- _Your instructions_
Could you print exactly the lines from the one that contains "You are a computer-use agent." to the end of the data, both ends included, and nothing else? Skip the pictures.

(Saved entries)
....................

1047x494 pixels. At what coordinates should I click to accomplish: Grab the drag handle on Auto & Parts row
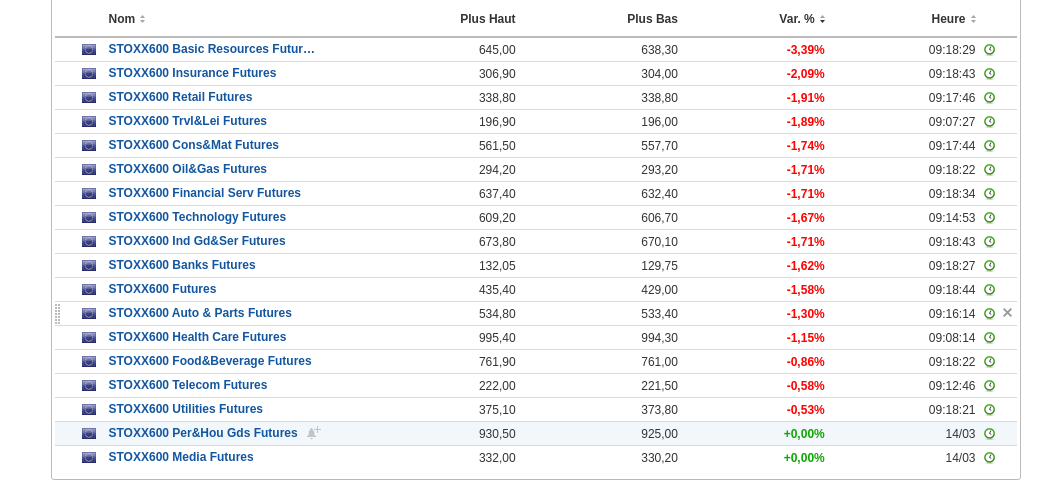pos(58,314)
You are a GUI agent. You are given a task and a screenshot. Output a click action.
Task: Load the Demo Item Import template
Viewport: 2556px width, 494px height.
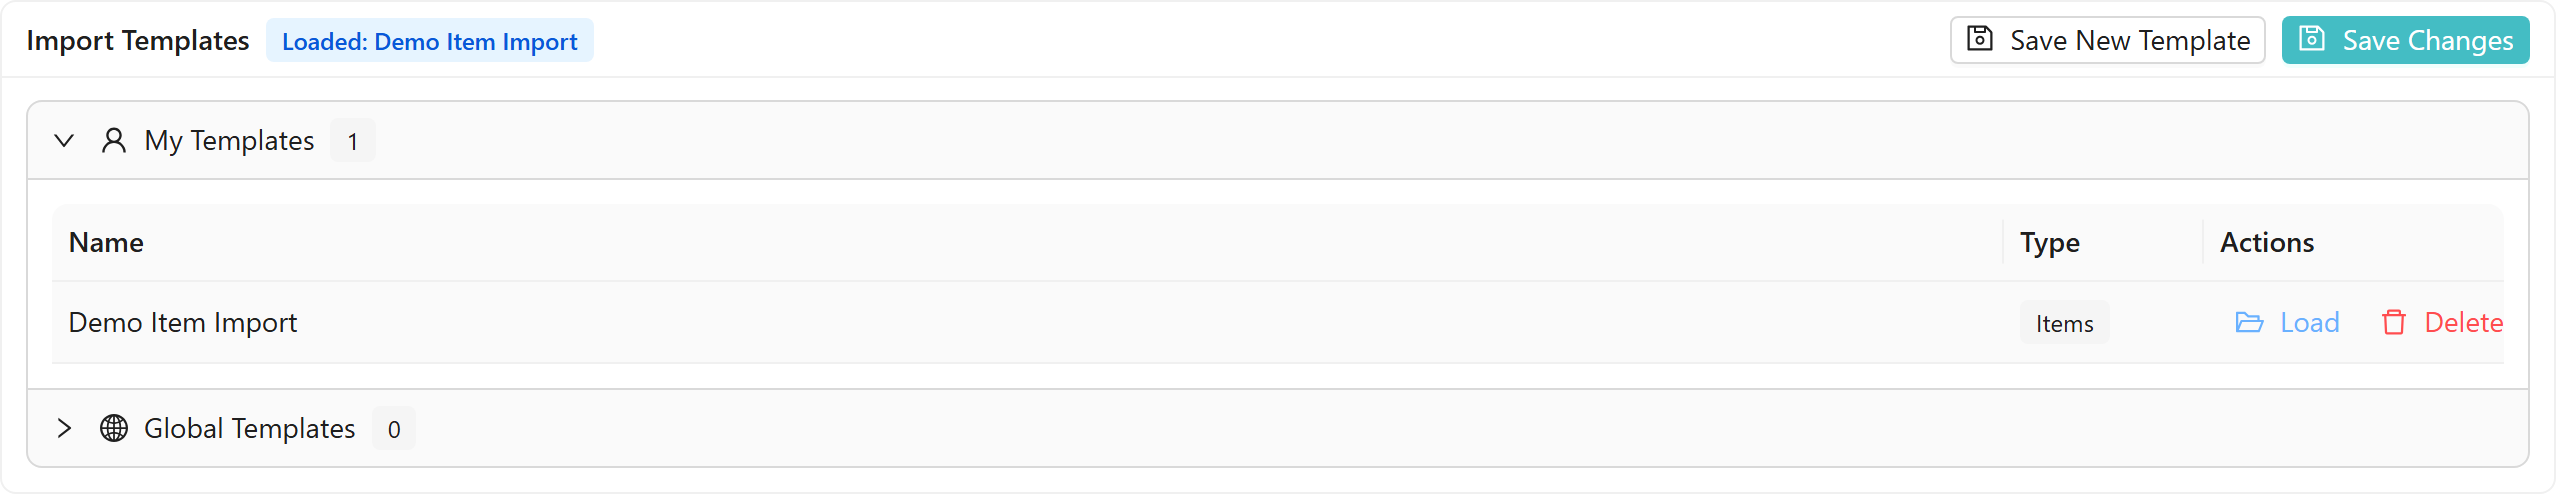(x=2288, y=322)
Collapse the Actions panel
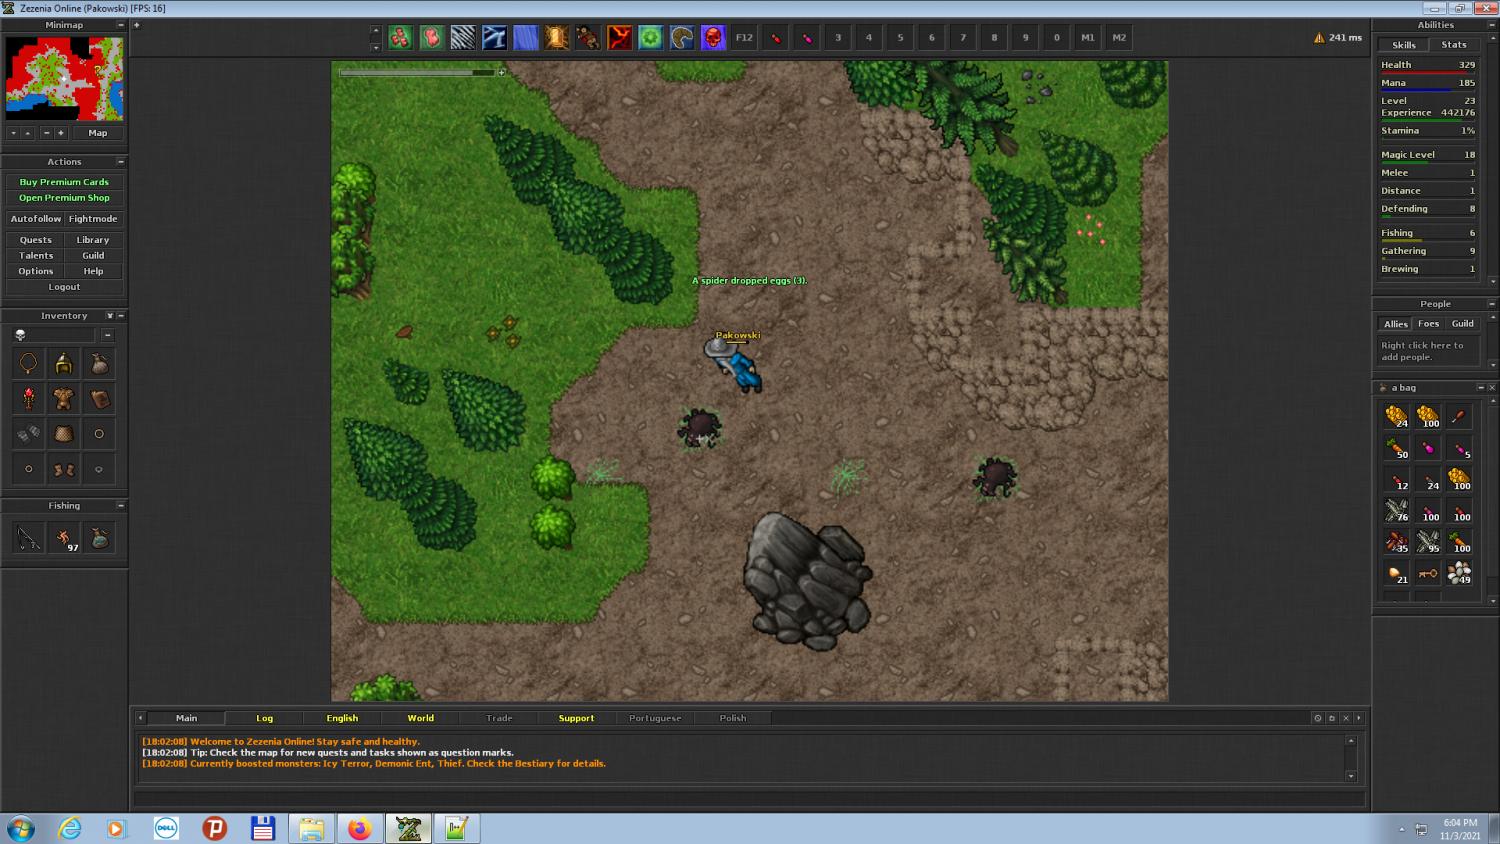Screen dimensions: 1500x844 click(121, 162)
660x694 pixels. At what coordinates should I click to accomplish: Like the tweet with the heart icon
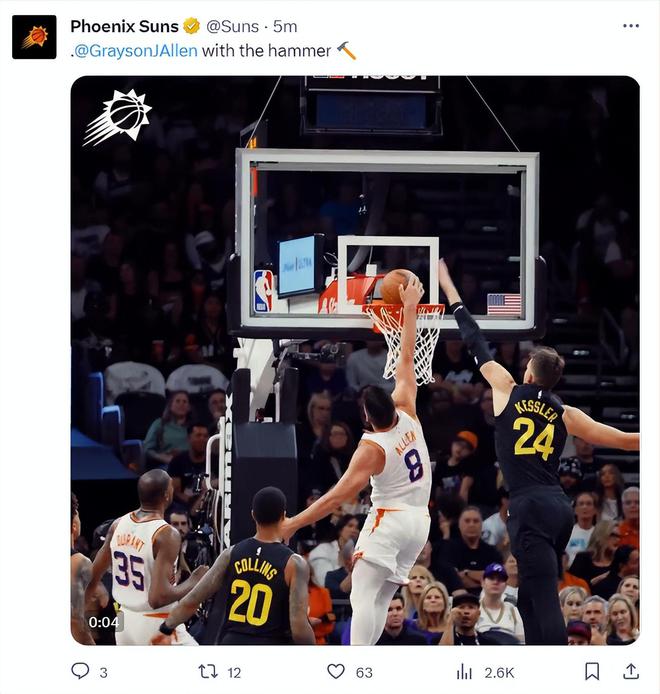336,671
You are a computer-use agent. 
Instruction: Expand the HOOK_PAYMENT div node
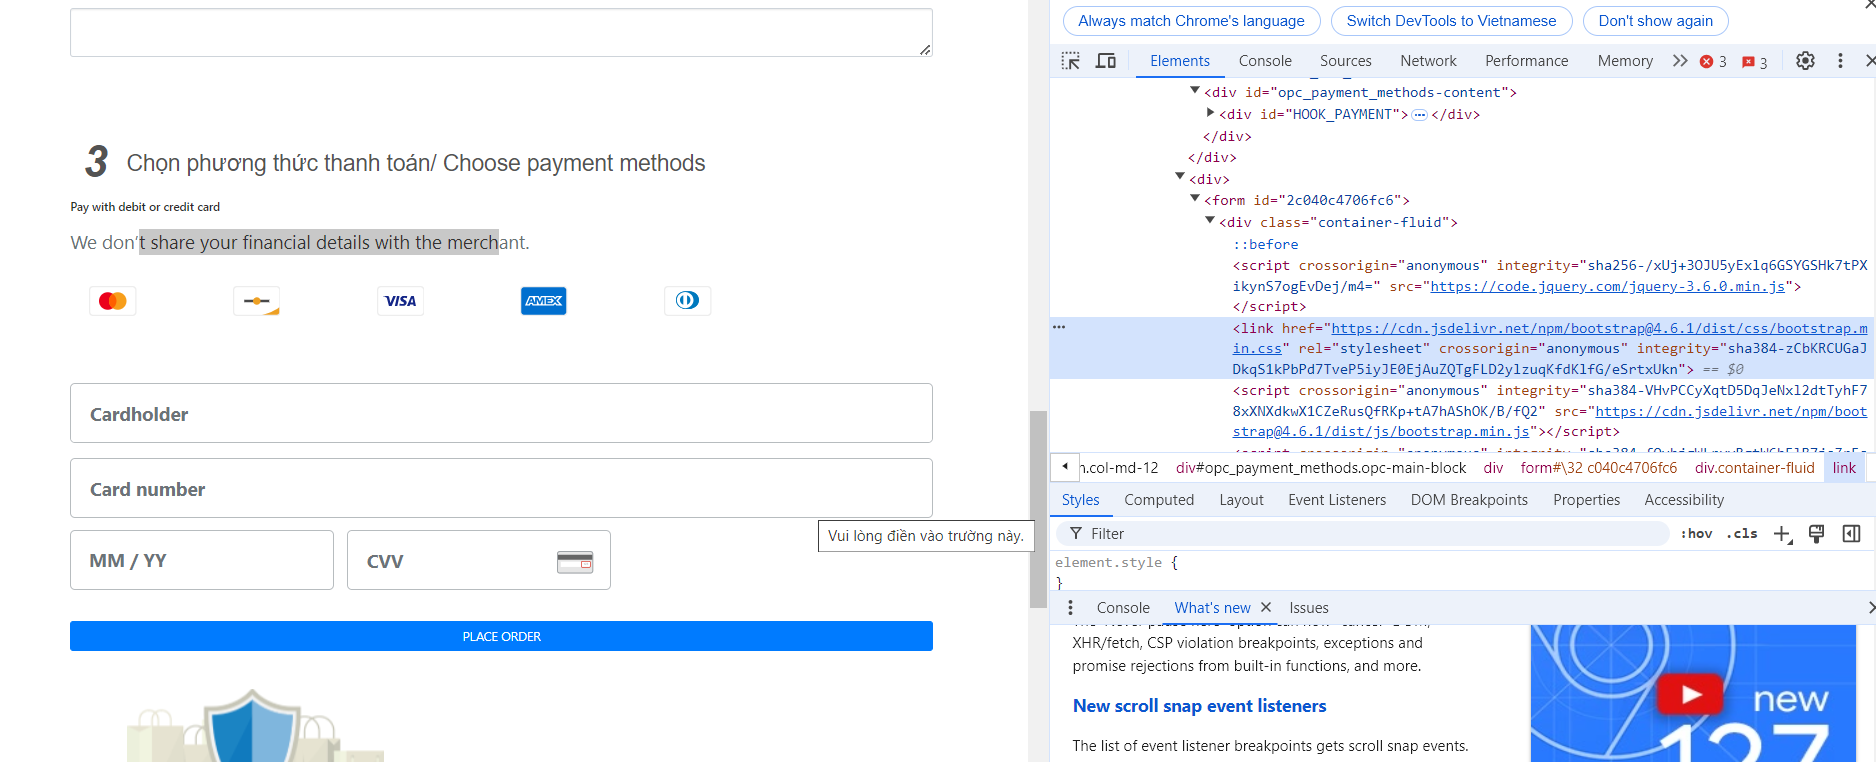coord(1210,113)
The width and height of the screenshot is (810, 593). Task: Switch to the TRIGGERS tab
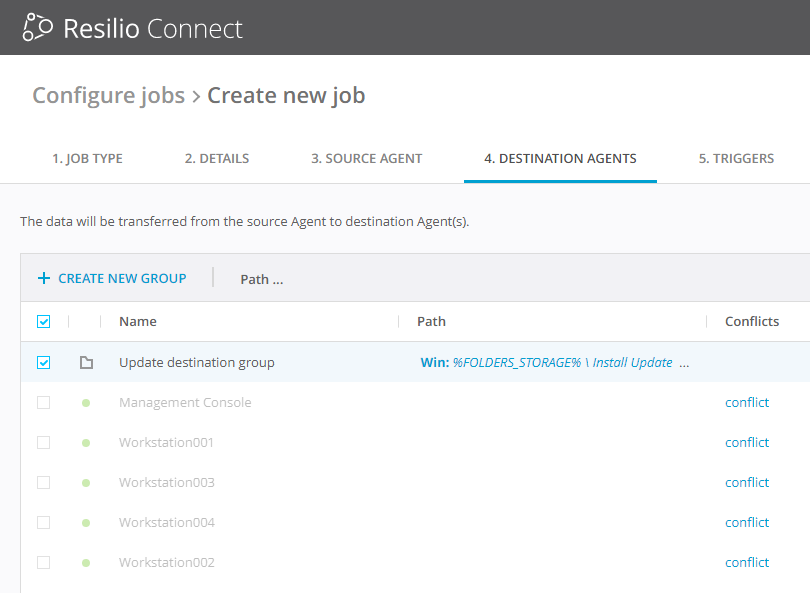[736, 158]
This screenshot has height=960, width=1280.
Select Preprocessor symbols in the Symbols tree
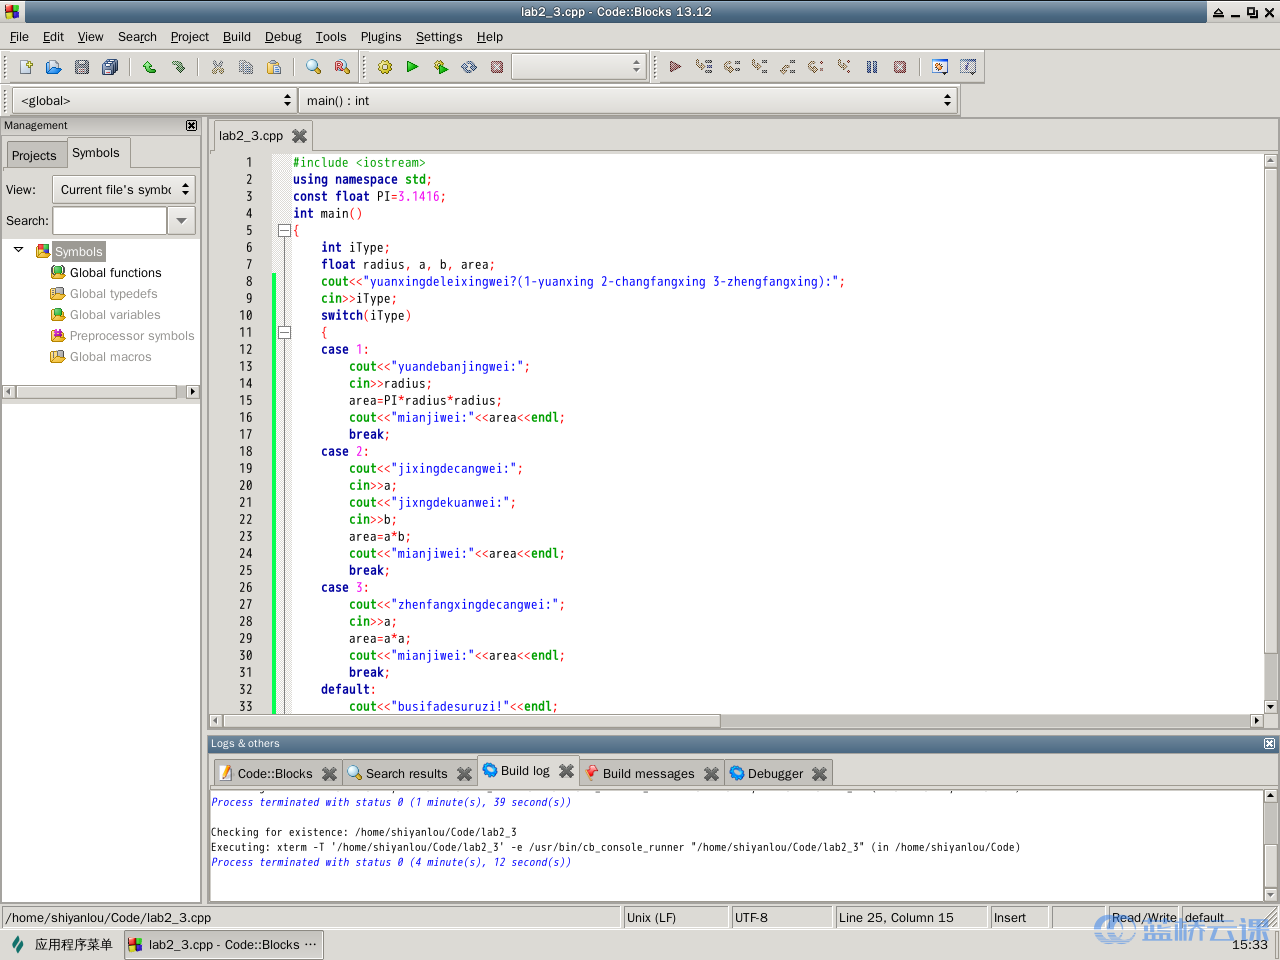point(131,335)
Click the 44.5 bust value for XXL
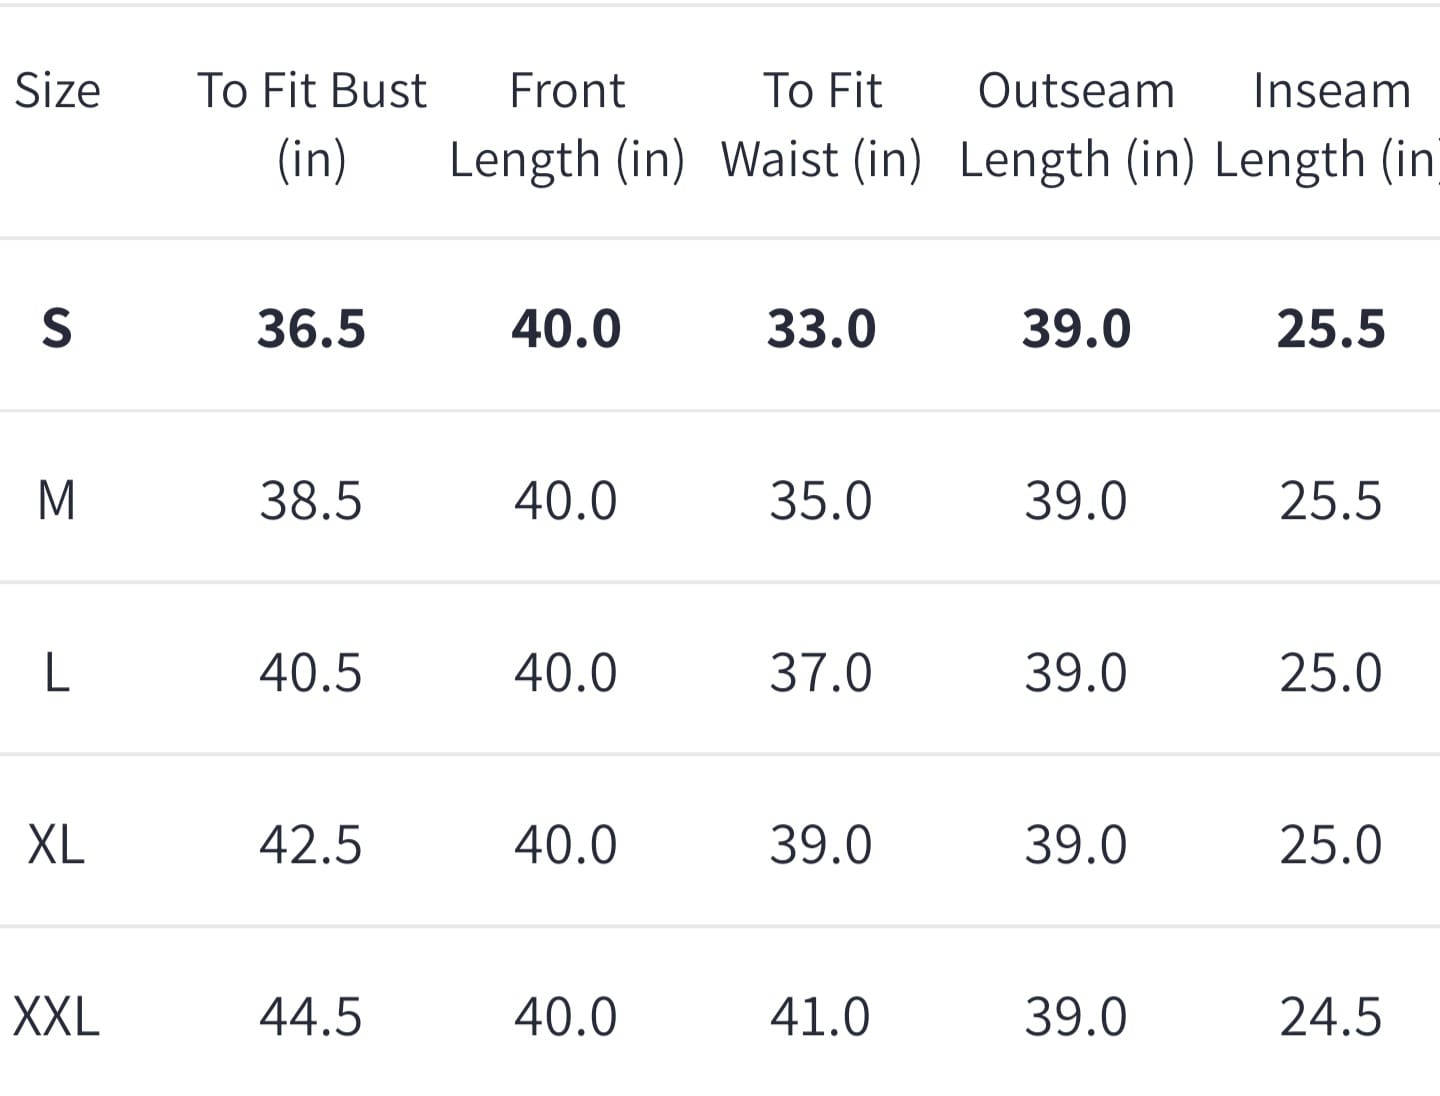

....................

- _Solution for this exercise_
You are a computer-use agent. 
Instruction: Expand the HOOK_PAYMENT div node
coord(1210,113)
The width and height of the screenshot is (810, 593). Task: Switch to the TRIGGERS tab
[736, 158]
This screenshot has height=960, width=1280.
Select Preprocessor symbols in the Symbols tree
point(131,335)
Click the 44.5 bust value for XXL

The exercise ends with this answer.